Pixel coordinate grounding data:
########

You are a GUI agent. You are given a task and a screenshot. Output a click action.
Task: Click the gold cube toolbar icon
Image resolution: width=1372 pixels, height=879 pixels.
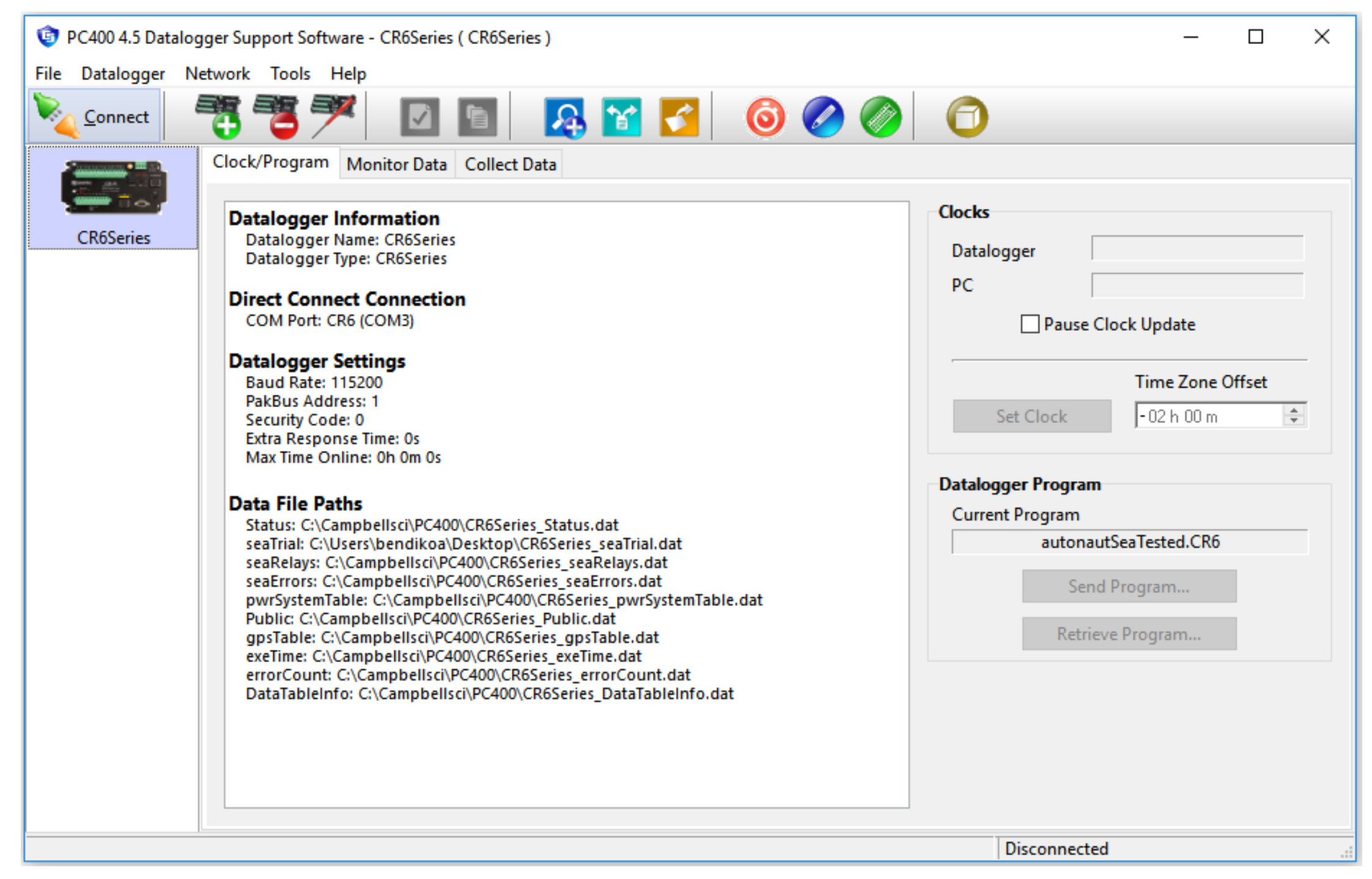[x=966, y=117]
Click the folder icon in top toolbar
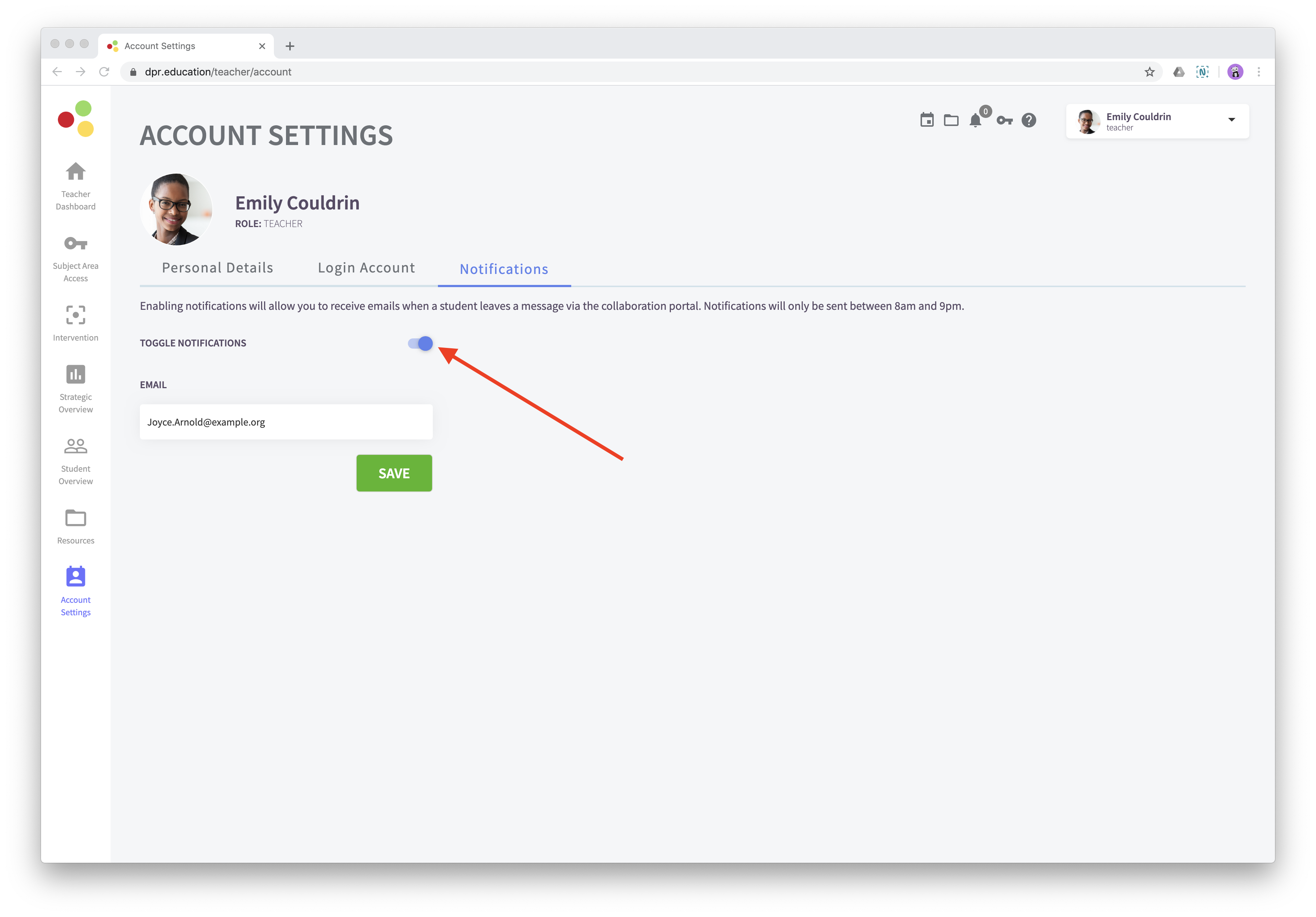1316x917 pixels. (951, 120)
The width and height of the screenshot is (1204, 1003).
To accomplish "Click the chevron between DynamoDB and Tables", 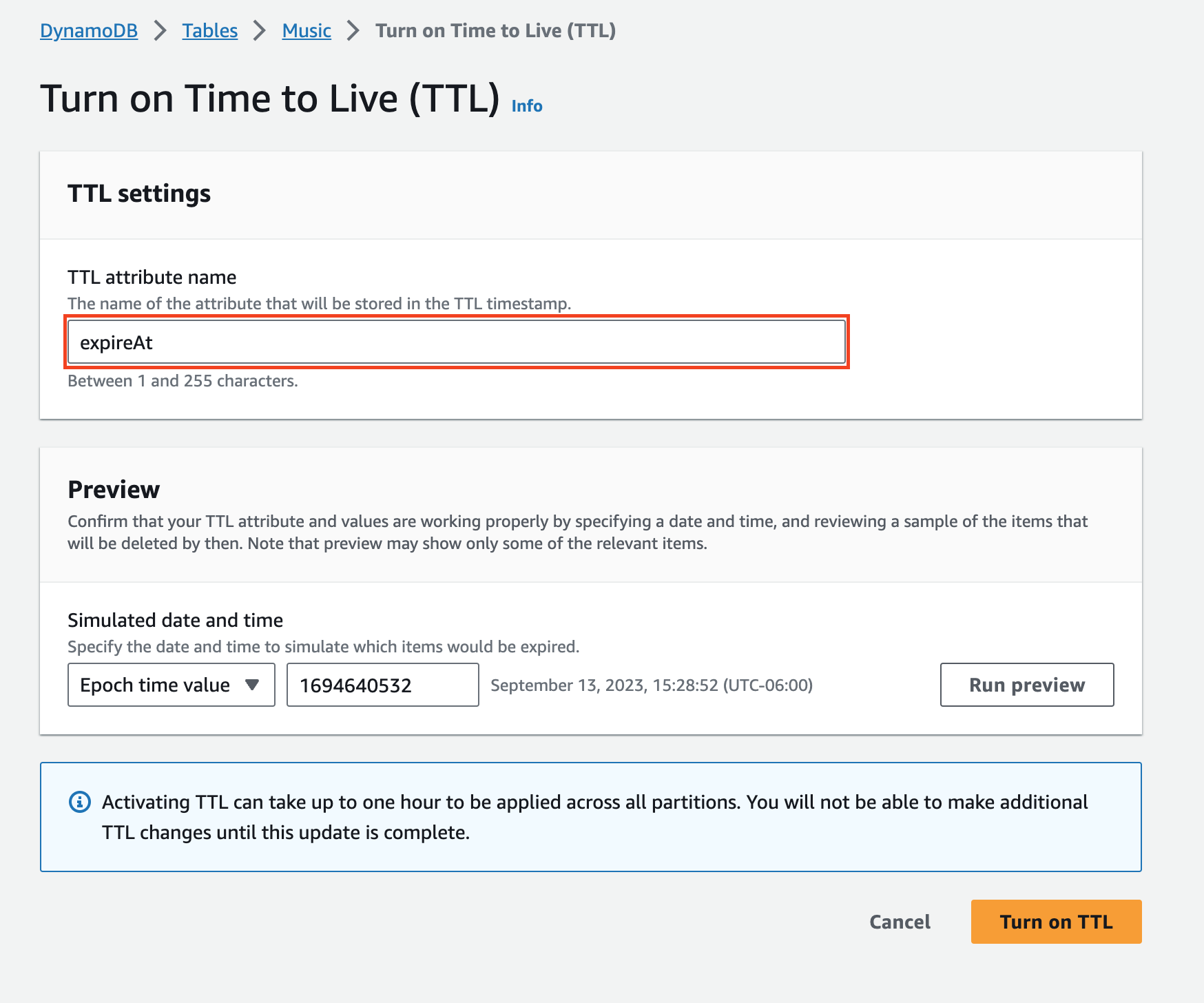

########

◆ Task requirements ◆
Before answering, please find the line containing "Image resolution: width=1372" above, then copy exactly from it through the last line of the entries, both included, without pictures.

◆ Task result ◆
Image resolution: width=1372 pixels, height=879 pixels.
[x=966, y=117]
Click the folder icon in top toolbar
1316x917 pixels. (951, 120)
The width and height of the screenshot is (1204, 1003).
To accomplish "Click the chevron between DynamoDB and Tables", 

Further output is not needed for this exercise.